I told Kelly and Toby about how New Jersey built a medical center in Newark’s mostly poor, mostly black, Central Ward, tearing down acres of tenements and displacing a whole community. “And before that,” I said, “the East-West Expressway. They built it when I was in high school. It cut Applewood, Orange, and East Orange in half, demolished the core of all three cities, and continued through the heart of Newark. It let whites in the new suburbs—Livingston, Morristown, Short Hills—breeze to Newark Airport doing fifty-five, avoiding the old cities. That highway destroyed whole neighborhoods, driving out whites and blacks, but I didn’t understand what was going on when I was a kid. The history classes I took in college didn’t explain it, either. I didn’t see it as racial segregation until I met Meg. Most of what I know about segregation outside the south, I learned from her.”

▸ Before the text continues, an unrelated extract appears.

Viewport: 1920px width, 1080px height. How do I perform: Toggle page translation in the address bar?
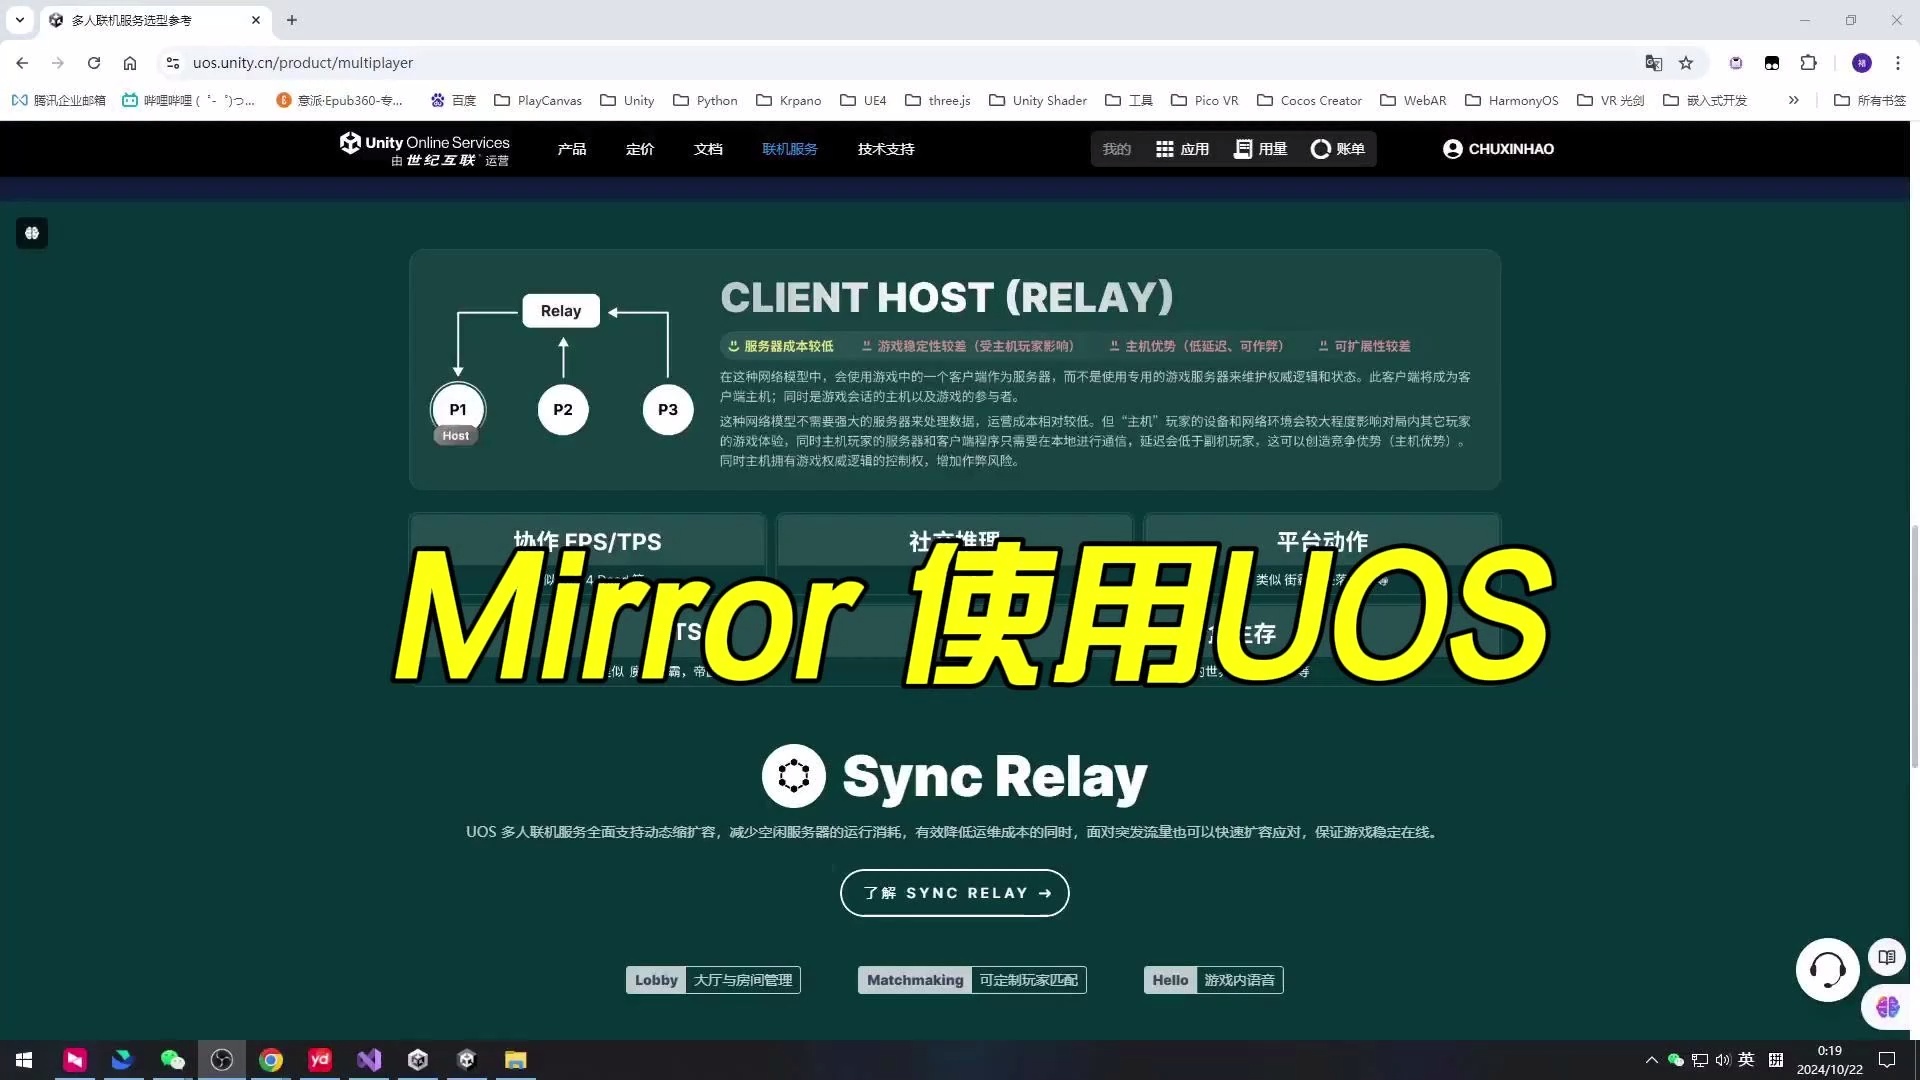point(1654,62)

“Same for me,” Toby said. “When I was growin’ up in Virginia, Jim Crow was right in your face. A federal court ordered Stonewall’s all-white public pool integrated, so the city filled it with concrete. My boardin’ school let in one black kid, but told the rest of us we didn’t have to room with him. No one did, and he dropped out in two weeks. When I moved up north for college, I
figured I was leavin’ segregation behind. At first, I thought the only people Yankees discriminated against were white southerners. Remember how it was, Tesla?”

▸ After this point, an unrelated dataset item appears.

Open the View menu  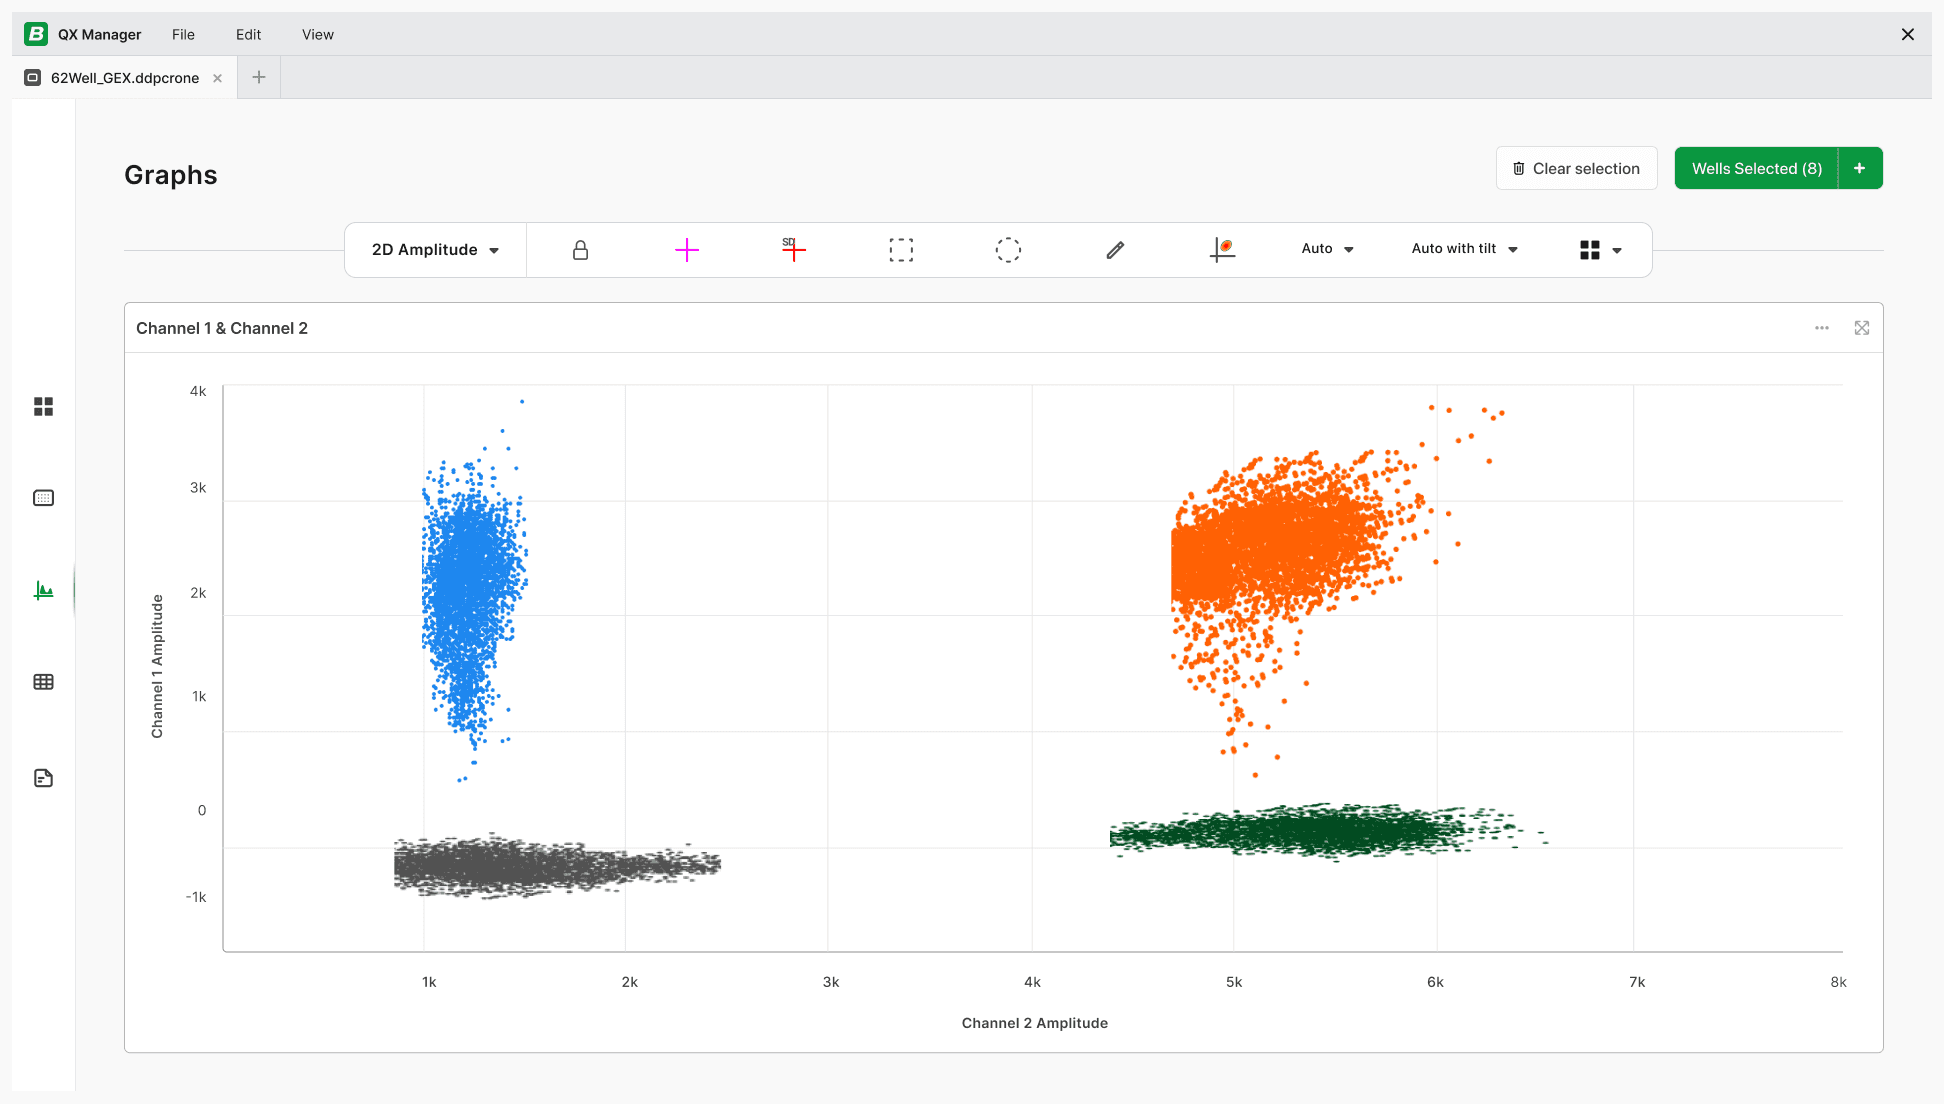coord(317,34)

“Yeah,” I said. “A psychology professor from Connecticut asked me how I could stand living with a racist from Virginia.”
“I remember that asshole,” Toby said, “but I’ll bet he never asked himself why the Wellston faculty and student body were well-nigh lily-white. I wasn’t askin’ either until I met Meg. Her favorite English professor, a black woman, resigned ‘cuz Wellston had been a white school for two hundred years. It was still a white school when I graduated.”
“And I grew up thinking everywhere in America except the south was like Applewood, and that Applewood was perfect,” I said. “Sure, white parents and black parents weren’t socializing, and neither were Irish and Italian parents, or Jewish and Protestant parents, or Protestant and Catholic parents. But our schools never needed court orders to integrate them. They’d always been that way. All of us kids hung out together—in school and after school, in little league, at the playground, at each other’s houses, at school dances—and all of us were from blue-collar and white-collar families.”

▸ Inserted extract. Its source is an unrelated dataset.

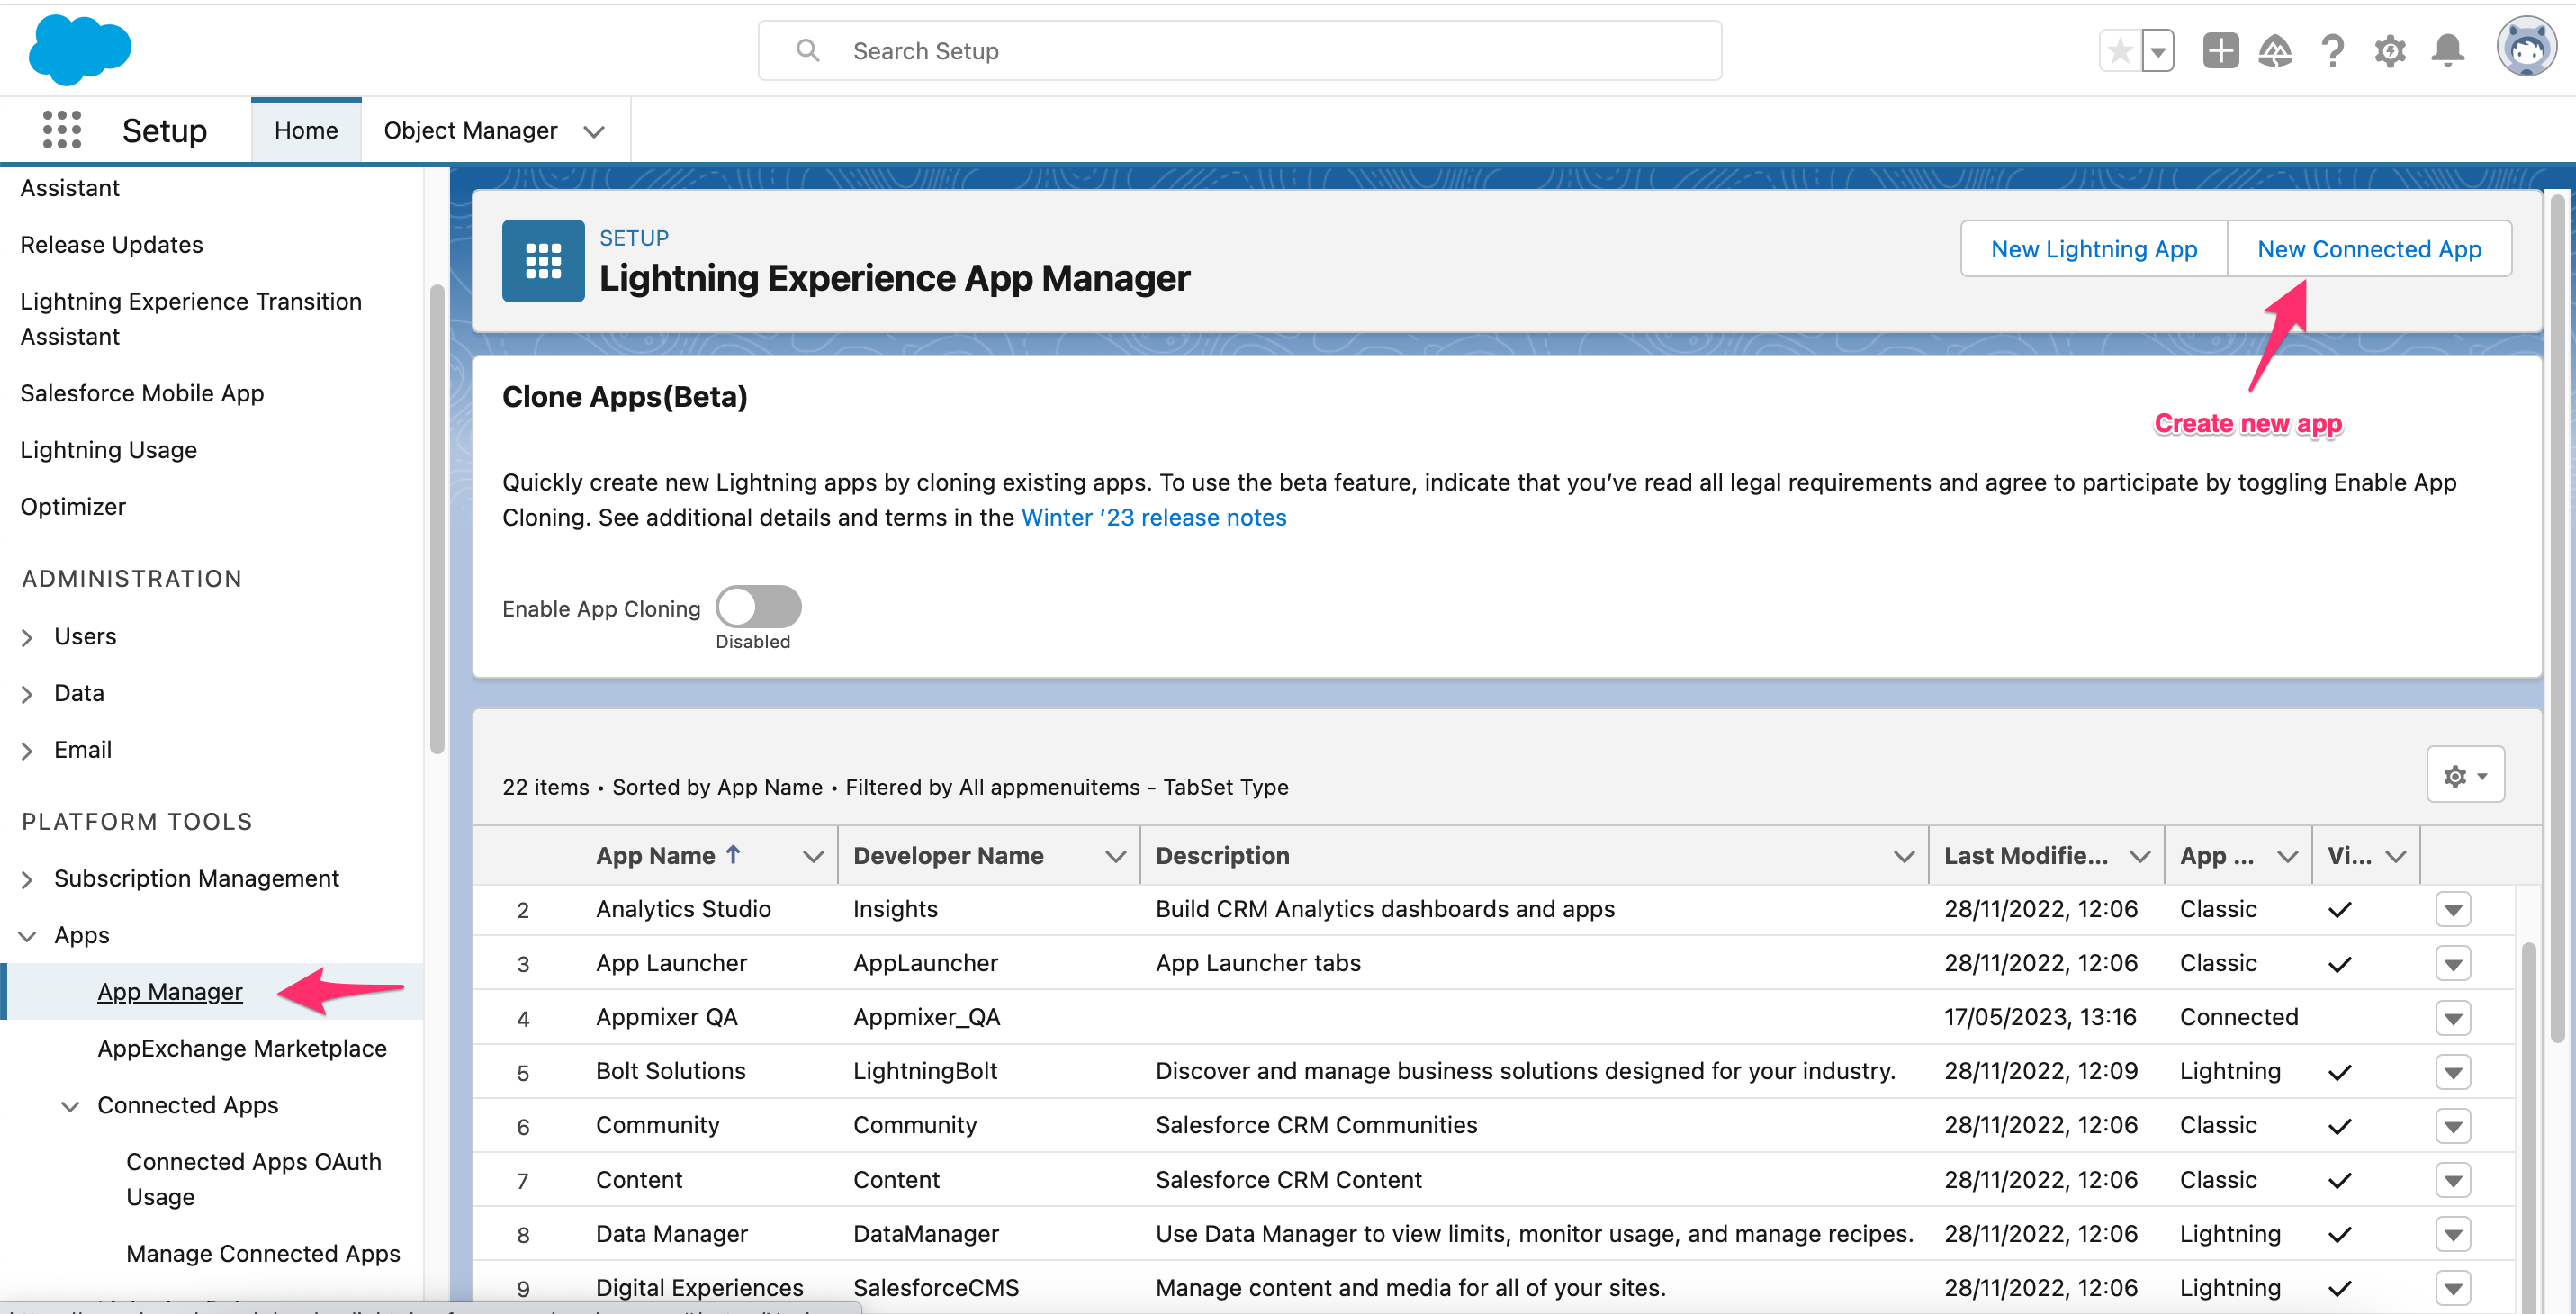Open the Help question mark icon
2576x1314 pixels.
click(2332, 50)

“Not in my New Jersey,” Kelly said. “When I was a kid, only a few miles from here, the only black guy living in my town played second base for the Mets.”
“We knew Applewood was changing,” I said, “even in the ‘60s. You could thumb through my high school yearbooks and see more black kids and fewer white ones every year. White flight became more like white panic. Not everyone moved because their new neighbors were black, and lots of black families were leaving, too. They were making more money and wanted new homes, schools, and shopping malls. By the time Meg and I left for Vietnam, all my old friends and their families, white and black, were gone.”
“That caused big problems,” Kelly said. “Applewood’s public employees—teachers, police, civil servants—they don’t live here anymore, and every night their paychecks go home with them. That killed Applewood’s stores, and the ones that didn’t go broke followed the money to suburban shopping malls where there was more space, more parking, lower taxes, and safer streets. That took away more jobs and more money. Property values crashed and property taxes soared. Ken, the station manager, he’s been at ‘FMH forever, and he says that in the’80s skin color didn’t matter. Black or white, everyone wanted out.”